Exercise details: Output the data below in full, character for character.

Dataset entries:
= = = = = = =

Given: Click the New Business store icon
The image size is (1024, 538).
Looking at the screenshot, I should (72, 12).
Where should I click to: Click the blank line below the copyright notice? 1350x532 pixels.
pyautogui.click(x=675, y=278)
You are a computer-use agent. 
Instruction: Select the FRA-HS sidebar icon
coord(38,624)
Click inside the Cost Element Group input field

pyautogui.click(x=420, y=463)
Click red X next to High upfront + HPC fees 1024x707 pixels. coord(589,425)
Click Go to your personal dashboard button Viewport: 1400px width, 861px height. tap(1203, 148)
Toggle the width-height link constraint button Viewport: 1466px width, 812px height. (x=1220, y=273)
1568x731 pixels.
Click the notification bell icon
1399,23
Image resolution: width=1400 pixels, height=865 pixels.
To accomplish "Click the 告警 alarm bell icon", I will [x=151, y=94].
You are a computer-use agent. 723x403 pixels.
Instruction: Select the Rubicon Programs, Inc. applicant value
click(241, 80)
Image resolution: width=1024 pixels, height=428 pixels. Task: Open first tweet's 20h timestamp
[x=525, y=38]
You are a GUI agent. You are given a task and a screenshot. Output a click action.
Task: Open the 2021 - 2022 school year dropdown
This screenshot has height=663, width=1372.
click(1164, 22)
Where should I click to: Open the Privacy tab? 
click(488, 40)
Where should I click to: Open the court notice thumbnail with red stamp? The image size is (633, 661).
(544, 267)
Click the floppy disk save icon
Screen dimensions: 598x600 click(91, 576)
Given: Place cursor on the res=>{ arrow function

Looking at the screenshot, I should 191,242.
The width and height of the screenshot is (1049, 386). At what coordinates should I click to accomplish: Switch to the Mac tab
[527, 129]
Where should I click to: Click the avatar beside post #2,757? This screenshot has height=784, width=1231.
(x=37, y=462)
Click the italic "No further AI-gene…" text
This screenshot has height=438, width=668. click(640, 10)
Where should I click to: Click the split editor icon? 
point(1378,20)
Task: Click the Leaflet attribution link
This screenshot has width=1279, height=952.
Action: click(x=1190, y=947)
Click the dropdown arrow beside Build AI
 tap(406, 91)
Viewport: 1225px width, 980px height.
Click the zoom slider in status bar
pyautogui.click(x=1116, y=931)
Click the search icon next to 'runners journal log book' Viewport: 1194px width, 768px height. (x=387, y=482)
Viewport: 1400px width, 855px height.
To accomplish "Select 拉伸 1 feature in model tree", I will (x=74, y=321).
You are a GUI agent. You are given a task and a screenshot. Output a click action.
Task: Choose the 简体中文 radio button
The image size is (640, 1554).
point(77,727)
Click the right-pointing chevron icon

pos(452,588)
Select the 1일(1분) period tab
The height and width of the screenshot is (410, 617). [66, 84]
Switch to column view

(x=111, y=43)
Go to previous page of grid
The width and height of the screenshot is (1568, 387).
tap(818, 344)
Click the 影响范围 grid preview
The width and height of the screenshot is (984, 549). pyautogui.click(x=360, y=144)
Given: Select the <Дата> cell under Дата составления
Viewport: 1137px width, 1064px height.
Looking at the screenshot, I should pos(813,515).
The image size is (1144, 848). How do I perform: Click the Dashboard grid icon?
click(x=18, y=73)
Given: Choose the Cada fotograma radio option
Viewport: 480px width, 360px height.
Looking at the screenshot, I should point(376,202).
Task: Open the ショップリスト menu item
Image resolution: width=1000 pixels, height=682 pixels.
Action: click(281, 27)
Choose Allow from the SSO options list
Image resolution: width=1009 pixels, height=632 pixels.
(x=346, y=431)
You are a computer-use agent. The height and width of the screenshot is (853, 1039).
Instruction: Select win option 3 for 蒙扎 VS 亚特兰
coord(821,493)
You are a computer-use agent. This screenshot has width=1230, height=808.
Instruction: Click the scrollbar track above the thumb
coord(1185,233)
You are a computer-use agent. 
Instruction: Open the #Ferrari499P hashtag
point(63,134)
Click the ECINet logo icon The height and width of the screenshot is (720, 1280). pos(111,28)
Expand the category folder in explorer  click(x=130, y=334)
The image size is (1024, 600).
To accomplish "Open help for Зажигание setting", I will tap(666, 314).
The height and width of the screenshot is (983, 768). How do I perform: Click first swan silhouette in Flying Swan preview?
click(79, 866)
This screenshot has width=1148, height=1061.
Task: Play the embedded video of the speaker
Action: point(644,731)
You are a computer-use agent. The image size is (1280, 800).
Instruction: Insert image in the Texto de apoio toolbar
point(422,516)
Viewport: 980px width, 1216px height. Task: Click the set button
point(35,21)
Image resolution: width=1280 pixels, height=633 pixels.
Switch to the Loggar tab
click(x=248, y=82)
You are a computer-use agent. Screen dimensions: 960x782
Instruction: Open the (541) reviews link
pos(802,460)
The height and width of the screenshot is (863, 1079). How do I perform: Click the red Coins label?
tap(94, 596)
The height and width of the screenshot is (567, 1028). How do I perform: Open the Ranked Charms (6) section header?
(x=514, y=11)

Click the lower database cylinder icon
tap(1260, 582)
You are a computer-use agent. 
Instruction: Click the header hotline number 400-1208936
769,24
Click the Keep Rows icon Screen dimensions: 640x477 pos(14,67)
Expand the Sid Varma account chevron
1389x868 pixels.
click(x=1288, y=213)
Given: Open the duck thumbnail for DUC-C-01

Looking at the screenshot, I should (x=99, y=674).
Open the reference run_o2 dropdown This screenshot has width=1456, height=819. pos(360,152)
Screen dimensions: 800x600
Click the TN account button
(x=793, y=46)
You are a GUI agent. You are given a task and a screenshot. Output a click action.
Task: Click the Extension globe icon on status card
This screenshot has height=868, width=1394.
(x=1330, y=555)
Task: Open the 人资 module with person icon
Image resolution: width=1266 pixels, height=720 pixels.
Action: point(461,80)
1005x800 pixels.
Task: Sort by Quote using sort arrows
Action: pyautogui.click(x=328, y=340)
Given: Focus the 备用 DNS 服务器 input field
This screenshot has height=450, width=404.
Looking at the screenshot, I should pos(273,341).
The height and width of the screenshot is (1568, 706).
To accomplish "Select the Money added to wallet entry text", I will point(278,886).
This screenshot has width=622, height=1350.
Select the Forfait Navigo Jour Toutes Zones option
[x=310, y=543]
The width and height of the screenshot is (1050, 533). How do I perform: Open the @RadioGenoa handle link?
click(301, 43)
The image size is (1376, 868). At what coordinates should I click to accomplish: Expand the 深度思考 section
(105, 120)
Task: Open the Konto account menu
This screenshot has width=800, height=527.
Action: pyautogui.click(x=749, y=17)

= = = = = = =

Task answer:
Given: Click the New Business store icon
The image size is (1024, 538).
Looking at the screenshot, I should (72, 12).
Where should I click to: Click the blank line below the copyright notice? 1350x532 pixels.
pyautogui.click(x=675, y=278)
You are a computer-use agent. 
Instruction: Select the FRA-HS sidebar icon
coord(38,624)
Click inside the Cost Element Group input field

pyautogui.click(x=420, y=463)
Click red X next to High upfront + HPC fees 1024x707 pixels. coord(589,425)
Click Go to your personal dashboard button Viewport: 1400px width, 861px height. tap(1203, 148)
Toggle the width-height link constraint button Viewport: 1466px width, 812px height. (x=1220, y=273)
1568x731 pixels.
Click the notification bell icon
1399,23
Image resolution: width=1400 pixels, height=865 pixels.
To accomplish "Click the 告警 alarm bell icon", I will [x=151, y=94].
You are a computer-use agent. 723x403 pixels.
Instruction: Select the Rubicon Programs, Inc. applicant value
click(241, 80)
Image resolution: width=1024 pixels, height=428 pixels. Task: Open first tweet's 20h timestamp
[x=525, y=38]
You are a GUI agent. You are given a task and a screenshot. Output a click action.
Task: Open the 2021 - 2022 school year dropdown
This screenshot has height=663, width=1372.
click(1164, 22)
Where should I click to: Open the Privacy tab? 
click(488, 40)
Where should I click to: Open the court notice thumbnail with red stamp? The image size is (633, 661).
(544, 267)
Click the floppy disk save icon
Screen dimensions: 598x600 click(91, 576)
Given: Place cursor on the res=>{ arrow function

Looking at the screenshot, I should 191,242.
The width and height of the screenshot is (1049, 386). At what coordinates should I click to accomplish: Switch to the Mac tab
[527, 129]
Where should I click to: Click the avatar beside post #2,757? This screenshot has height=784, width=1231.
(x=37, y=462)
Click the italic "No further AI-gene…" text
This screenshot has height=438, width=668. click(640, 10)
Where should I click to: Click the split editor icon? 
point(1378,20)
Task: Click the Leaflet attribution link
This screenshot has width=1279, height=952.
Action: click(x=1190, y=947)
Click the dropdown arrow beside Build AI
 tap(406, 91)
Viewport: 1225px width, 980px height.
Click the zoom slider in status bar
pyautogui.click(x=1116, y=931)
Click the search icon next to 'runners journal log book' Viewport: 1194px width, 768px height. (x=387, y=482)
Viewport: 1400px width, 855px height.
To accomplish "Select 拉伸 1 feature in model tree", I will (x=74, y=321).
You are a GUI agent. You are given a task and a screenshot. Output a click action.
Task: Choose the 简体中文 radio button
The image size is (640, 1554).
point(77,727)
Click the right-pointing chevron icon

pos(452,588)
Select the 1일(1분) period tab
The height and width of the screenshot is (410, 617). [66, 84]
Switch to column view

(x=111, y=43)
Go to previous page of grid
The width and height of the screenshot is (1568, 387).
tap(818, 344)
Click the 影响范围 grid preview
The width and height of the screenshot is (984, 549). pyautogui.click(x=360, y=144)
Given: Select the <Дата> cell under Дата составления
Viewport: 1137px width, 1064px height.
Looking at the screenshot, I should pos(813,515).
The image size is (1144, 848). How do I perform: Click the Dashboard grid icon?
click(x=18, y=73)
Given: Choose the Cada fotograma radio option
Viewport: 480px width, 360px height.
Looking at the screenshot, I should point(376,202).
Task: Open the ショップリスト menu item
Image resolution: width=1000 pixels, height=682 pixels.
Action: click(281, 27)
Choose Allow from the SSO options list
Image resolution: width=1009 pixels, height=632 pixels.
(x=346, y=431)
You are a computer-use agent. The height and width of the screenshot is (853, 1039).
Instruction: Select win option 3 for 蒙扎 VS 亚特兰
coord(821,493)
You are a computer-use agent. This screenshot has width=1230, height=808.
Instruction: Click the scrollbar track above the thumb
coord(1185,233)
You are a computer-use agent. 
Instruction: Open the #Ferrari499P hashtag
point(63,134)
Click the ECINet logo icon The height and width of the screenshot is (720, 1280). pos(111,28)
Expand the category folder in explorer  click(x=130, y=334)
The image size is (1024, 600).
To accomplish "Open help for Зажигание setting", I will tap(666, 314).
The height and width of the screenshot is (983, 768). How do I perform: Click first swan silhouette in Flying Swan preview?
click(79, 866)
This screenshot has width=1148, height=1061.
Task: Play the embedded video of the speaker
Action: point(644,731)
You are a computer-use agent. The image size is (1280, 800).
Instruction: Insert image in the Texto de apoio toolbar
point(422,516)
Viewport: 980px width, 1216px height. Task: Click the set button
point(35,21)
Image resolution: width=1280 pixels, height=633 pixels.
Switch to the Loggar tab
click(x=248, y=82)
You are a computer-use agent. Screen dimensions: 960x782
Instruction: Open the (541) reviews link
pos(802,460)
The height and width of the screenshot is (863, 1079). How do I perform: Click the red Coins label?
tap(94, 596)
The height and width of the screenshot is (567, 1028). How do I perform: Open the Ranked Charms (6) section header?
(x=514, y=11)

Click the lower database cylinder icon
tap(1260, 582)
You are a computer-use agent. 
Instruction: Click the header hotline number 400-1208936
769,24
Click the Keep Rows icon Screen dimensions: 640x477 pos(14,67)
Expand the Sid Varma account chevron
1389x868 pixels.
click(x=1288, y=213)
Given: Open the duck thumbnail for DUC-C-01

Looking at the screenshot, I should (x=99, y=674).
Open the reference run_o2 dropdown This screenshot has width=1456, height=819. pos(360,152)
Screen dimensions: 800x600
Click the TN account button
(x=793, y=46)
You are a GUI agent. You are given a task and a screenshot. Output a click action.
Task: Click the Extension globe icon on status card
This screenshot has height=868, width=1394.
(x=1330, y=555)
Task: Open the 人资 module with person icon
Image resolution: width=1266 pixels, height=720 pixels.
Action: point(461,80)
1005x800 pixels.
Task: Sort by Quote using sort arrows
Action: pyautogui.click(x=328, y=340)
Given: Focus the 备用 DNS 服务器 input field
This screenshot has height=450, width=404.
Looking at the screenshot, I should pos(273,341).
The height and width of the screenshot is (1568, 706).
To accomplish "Select the Money added to wallet entry text", I will point(278,886).
This screenshot has width=622, height=1350.
Select the Forfait Navigo Jour Toutes Zones option
[x=310, y=543]
The width and height of the screenshot is (1050, 533). How do I perform: Open the @RadioGenoa handle link?
click(301, 43)
The image size is (1376, 868). At what coordinates should I click to accomplish: Expand the 深度思考 section
(105, 120)
Task: Open the Konto account menu
This screenshot has width=800, height=527.
Action: pyautogui.click(x=749, y=17)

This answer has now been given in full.